É muito azar. Quase um ano depois de ter sido lançada pelo governo, e passar despercebida pelas barbas da opinião pública, a cartilha Politicamente correto & direitos humanos fez um barulho e tanto na última semana. O escritor João Ubaldo Ribeiro deu o pontapé inicial na polêmica: “É estarrecedor. Estamos ingressando numa era totalitária, em que o governo dá o primeiro passo para instituir uma nova língua e baixar normas sobre as palavras que devemos usar?”, questionou em seu artigo semanal no jornal O Globo, sobre a publicação da cartilha, que traz palavras, expressões e piadas condenáveis por seus conteúdos preconceituosos. Críticas e mais críticas encheram as páginas dos jornais. Autoritarismo, inabilidade e até “falta do que fazer” foram algumas das alfinetadas que opositores ferrenhos da publicação deram no governo. Alguns estudiosos chegaram a comparar a idéia à censura do regime militar.

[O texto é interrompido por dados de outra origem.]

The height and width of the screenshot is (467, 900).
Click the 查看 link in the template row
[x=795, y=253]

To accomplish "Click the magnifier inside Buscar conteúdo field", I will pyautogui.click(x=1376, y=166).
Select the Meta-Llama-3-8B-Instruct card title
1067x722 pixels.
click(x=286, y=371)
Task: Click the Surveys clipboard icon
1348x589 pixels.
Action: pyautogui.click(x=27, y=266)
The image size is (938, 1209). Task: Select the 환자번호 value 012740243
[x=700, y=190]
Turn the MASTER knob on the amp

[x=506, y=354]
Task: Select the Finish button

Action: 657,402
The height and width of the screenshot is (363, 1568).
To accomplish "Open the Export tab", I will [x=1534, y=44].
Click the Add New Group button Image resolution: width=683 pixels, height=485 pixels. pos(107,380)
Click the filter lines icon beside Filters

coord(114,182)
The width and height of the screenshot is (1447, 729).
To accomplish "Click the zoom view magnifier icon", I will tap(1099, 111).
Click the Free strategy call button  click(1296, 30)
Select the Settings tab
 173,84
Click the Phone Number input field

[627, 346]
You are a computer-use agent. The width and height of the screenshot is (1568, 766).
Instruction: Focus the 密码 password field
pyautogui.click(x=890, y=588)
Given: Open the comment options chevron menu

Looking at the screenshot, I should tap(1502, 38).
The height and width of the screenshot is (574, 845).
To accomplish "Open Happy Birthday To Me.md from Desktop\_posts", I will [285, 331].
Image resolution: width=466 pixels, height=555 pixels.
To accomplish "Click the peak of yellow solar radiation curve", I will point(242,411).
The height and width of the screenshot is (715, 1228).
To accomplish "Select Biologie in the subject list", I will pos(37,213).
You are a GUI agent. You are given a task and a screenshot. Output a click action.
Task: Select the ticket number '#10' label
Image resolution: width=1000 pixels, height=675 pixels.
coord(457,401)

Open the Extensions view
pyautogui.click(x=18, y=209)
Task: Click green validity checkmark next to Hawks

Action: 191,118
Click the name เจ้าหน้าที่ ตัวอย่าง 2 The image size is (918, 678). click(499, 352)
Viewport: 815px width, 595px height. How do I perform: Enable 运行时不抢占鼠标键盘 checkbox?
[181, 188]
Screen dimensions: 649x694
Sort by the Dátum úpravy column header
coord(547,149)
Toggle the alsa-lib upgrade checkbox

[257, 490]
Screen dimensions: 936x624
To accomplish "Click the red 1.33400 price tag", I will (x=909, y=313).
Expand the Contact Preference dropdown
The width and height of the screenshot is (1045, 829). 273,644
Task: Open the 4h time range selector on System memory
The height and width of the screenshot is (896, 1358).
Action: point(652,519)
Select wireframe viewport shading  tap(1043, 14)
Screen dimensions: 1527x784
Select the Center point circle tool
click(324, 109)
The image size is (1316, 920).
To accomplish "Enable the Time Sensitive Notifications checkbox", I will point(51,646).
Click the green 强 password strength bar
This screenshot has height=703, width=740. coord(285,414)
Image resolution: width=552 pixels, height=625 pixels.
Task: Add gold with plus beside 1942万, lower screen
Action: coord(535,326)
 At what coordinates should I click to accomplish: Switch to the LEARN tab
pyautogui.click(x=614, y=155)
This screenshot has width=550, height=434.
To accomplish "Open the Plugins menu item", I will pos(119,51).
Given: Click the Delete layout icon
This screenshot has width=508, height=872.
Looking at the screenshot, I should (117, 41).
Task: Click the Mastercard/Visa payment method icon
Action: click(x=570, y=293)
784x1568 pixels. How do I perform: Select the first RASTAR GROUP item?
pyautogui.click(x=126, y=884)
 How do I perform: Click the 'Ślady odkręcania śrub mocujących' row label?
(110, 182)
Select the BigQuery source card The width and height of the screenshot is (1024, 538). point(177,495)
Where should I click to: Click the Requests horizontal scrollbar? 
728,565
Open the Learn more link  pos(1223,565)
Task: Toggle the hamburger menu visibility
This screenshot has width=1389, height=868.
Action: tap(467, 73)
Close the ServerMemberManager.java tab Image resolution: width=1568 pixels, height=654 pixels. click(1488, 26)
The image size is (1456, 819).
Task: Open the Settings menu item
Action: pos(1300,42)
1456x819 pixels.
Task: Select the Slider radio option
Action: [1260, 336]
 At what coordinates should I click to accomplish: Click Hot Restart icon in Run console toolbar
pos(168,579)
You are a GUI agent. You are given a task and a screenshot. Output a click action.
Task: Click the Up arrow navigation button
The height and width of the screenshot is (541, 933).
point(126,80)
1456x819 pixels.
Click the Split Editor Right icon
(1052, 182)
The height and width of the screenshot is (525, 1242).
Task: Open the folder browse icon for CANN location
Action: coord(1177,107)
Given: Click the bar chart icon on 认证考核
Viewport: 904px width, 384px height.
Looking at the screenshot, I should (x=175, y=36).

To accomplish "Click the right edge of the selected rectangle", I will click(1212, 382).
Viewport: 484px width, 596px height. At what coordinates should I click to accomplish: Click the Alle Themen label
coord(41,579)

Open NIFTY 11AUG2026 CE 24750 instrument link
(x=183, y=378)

Claro que a tal cartilha não se transformou em lei nem se trata de mais uma medida provisória: ninguém no País está obrigado a banir tais palavras de seu vocabulário ou escrita. Tudo leva a crer que é mesmo mais uma bela trapalhada do governo Lula, desta vez carregada de uma boa dose de petulância. A cartilha é, sim, equivocada em algumas idéias e, para piorar, muitas vezes mal redigida. Algumas expressões condenadas não vêm acompanhadas de explicação razoável, como é o caso da palavra “comunista”. A justificativa para que ela não seja utilizada é incompreensível: “Contra eles foram inventadas calúnias e insultos, para justificar campanhas de perseguição que resultaram em assassinatos em massa (…)” Sim, mas qual é o problema, afinal? O arquiteto Oscar Niemeyer, 97 anos, é comunista desde a juventude e não gostou nada, nada: “Eu me orgulho de ser um comunista. Não ser é que é problemático, é uma merda”, declarou. Juntaram-se à sua fileira outros comunistas empavonados, como o ministro da Articulação Política, Aldo Rebelo, do PCdoB.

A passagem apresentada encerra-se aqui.